When merging haplotypes, it is easily possible to end up with consensus sequence that is too artificial a mix: when making transitions within genes, false frame shifts or stop codons might apper. In C. tropicalis, for example, a diploid fungus, there were 994 genes affected that could not be identified correctly as functional genes. After "separating" the haplotypes (a process we call "frankentyping" since we still have a mix of both haplotypes), this number went down to 116.
So, how to separate the haplotypes? As a first step, we remove all read pairs in which at least one end read has high-quality disagreements with other overlapping reads. We then use a greedy algorithm to place back reads avoiding high-quality disagreements, thus populating the contigs but increasing the distance between spots in which we cross the haplotypes. Re-computing the consensus then will be a better reflection of what one haploid genome could look like.
As a last step, all reads that were not placed back can be assembled again, allowing for some estimate of the second haplotype relative to the 'main' assembly.
Estimating Overall Polymorphism
The polymorphism rate (and nature) between the two haplotypes of a diploid genome can vary quite dramatically, so it is desirable to have a tool which can assess and quantify overall statistics for the entire genome. The relevant information to be used is:
- Where are the repeats (output of TagRepeats)
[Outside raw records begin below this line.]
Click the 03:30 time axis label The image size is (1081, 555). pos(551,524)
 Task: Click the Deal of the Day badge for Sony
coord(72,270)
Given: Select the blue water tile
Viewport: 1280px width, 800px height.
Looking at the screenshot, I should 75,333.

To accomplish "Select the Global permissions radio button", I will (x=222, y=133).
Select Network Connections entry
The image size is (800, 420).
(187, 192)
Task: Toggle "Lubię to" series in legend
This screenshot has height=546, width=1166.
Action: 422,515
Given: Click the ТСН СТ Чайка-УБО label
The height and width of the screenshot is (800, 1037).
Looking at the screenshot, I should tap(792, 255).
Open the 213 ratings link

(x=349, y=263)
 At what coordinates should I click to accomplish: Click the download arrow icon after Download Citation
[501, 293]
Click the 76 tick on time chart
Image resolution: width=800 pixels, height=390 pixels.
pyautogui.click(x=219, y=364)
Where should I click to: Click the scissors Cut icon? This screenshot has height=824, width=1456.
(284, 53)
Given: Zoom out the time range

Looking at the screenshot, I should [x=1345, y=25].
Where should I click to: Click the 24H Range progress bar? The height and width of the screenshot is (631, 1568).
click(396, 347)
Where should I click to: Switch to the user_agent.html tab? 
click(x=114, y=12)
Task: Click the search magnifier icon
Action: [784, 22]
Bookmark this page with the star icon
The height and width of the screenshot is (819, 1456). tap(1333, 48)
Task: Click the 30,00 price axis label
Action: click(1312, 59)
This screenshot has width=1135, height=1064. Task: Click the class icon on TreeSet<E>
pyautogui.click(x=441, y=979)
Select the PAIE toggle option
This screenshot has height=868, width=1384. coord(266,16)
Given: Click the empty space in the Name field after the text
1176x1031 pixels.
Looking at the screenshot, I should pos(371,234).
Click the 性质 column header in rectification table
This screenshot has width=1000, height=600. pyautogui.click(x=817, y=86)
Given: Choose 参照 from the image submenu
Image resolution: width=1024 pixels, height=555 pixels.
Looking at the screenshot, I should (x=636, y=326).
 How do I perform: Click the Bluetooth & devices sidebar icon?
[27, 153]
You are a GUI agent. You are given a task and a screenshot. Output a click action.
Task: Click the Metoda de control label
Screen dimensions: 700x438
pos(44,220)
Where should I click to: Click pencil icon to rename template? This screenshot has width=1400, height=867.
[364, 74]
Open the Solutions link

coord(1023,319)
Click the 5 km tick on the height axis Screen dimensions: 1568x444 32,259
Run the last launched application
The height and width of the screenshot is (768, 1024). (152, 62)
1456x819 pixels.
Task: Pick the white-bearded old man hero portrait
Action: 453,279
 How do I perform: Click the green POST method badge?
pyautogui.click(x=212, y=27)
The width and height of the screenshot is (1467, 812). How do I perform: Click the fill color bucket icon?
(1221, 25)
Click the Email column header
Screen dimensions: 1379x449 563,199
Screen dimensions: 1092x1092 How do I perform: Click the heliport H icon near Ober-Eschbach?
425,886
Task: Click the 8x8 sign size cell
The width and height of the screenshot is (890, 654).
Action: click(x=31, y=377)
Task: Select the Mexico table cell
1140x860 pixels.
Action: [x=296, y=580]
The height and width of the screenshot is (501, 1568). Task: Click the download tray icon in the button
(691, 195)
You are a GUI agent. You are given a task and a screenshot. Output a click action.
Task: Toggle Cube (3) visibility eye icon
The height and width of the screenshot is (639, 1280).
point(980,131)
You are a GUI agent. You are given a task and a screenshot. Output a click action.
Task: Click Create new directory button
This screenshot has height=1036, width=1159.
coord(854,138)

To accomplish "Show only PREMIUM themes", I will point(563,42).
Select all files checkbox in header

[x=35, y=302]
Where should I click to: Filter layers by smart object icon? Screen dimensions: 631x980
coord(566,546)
- Where are the polymorphic events (output of HQDAnnotator)
PolymorphismEstimator combines this information: since we do not want to have an artificially high rate arising from misassembled repetitive regions, we exclude all regions that are marked as repeats or 48 bases away from repeats. Next, we require at least three reads to (consistently with each other) disagree with consensus, where the disagreement can be a single nucleotide polymorphism (SNP) or a short indel (less than 42 bases).
Note: even for haploid genomes, there is some background noise due to either systematic [[sequencing error]s, falsely corrected reads, or other artifacts. This background is typically around 0.001% (or one in 100,000 bases), consistent with an average base quality of about 50.
This metric, however, only captures polymorphism on a very local scale, ignoring larger indels or inversions. In addition, if the polymorphism rate is very high in certain regions of the genome (~3% and up), haplotypes tend to be assembled into separate scaffolds. To examine these events, we recommend looking at the repeat structure).
Note: polymorphism tends to not be evenly distributed throughout the genome. There might be long homozygous stretches and clusters of SNPs and indels in other regions.